# bipartite graph matching exercise

I have a problem here and would appreciate your help.

I have a bipartite graph $G = (A \cup B,E)$ which has a matching $M$ of size $|A|$. We need to prove there's a vertex in $A$ such that each edge that contains this vertex belongs to some matching of size $|A|$.
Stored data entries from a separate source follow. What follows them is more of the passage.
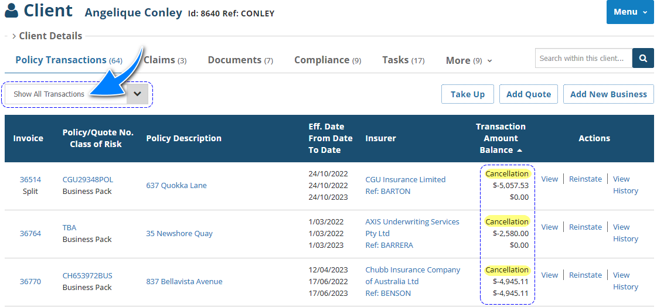Viewport: 657px width, 307px height.
Task: Sort by the Transaction Amount Balance column header
Action: click(501, 138)
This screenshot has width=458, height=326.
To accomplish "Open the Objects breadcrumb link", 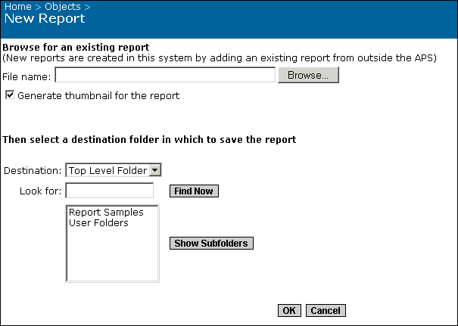I will click(62, 7).
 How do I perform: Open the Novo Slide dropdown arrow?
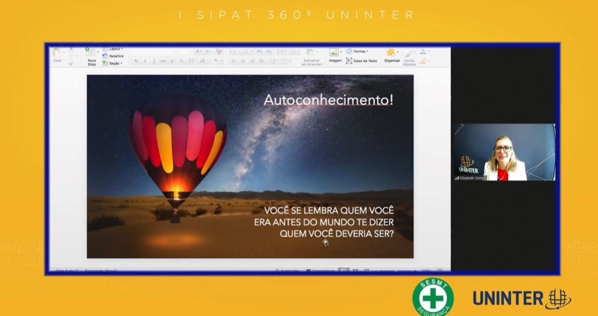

We tried using induction; we also tried using Hall's theorem and separating two cases (when $|N(X)|>|X|$ for some subset $X$ of $A$, or $|N(X)|=|X|$) but got stuck.

Any ideas?

Assume the contrapositive, i.e. every vertex $v$ has an edge $e_v$ that does not belong to any matching of size $|A|$.
Let $v_1$ be a vertex of $A$, $w_1$ the vertex of $B$ that is the other endpoint of $e_{v_1}$. $w_1$ must be saturated by $M$, or we can exchange the edge of $M$ that saturates $v_1$ by $v_1w_1$ to get a matching of size $|A|$ that contains $e_{v_1}$. Now let $v_2$ be the vertex of $A$ that is the other endpoint of the edge of $M$ that saturates $w_1$. Let $w_2$ be the endpoint of $e_{v_2}$ etc.
We get a path that starts at $v_1$, alternates between edges that are in no matching of size $\left|A\right|$ and edges of $M$. Such a path must close eventually.
On the resulting cycle swap both types of edges and you get a matching of size $\left|A\right|$ containing several of the $e_v$ edges. Contradiction.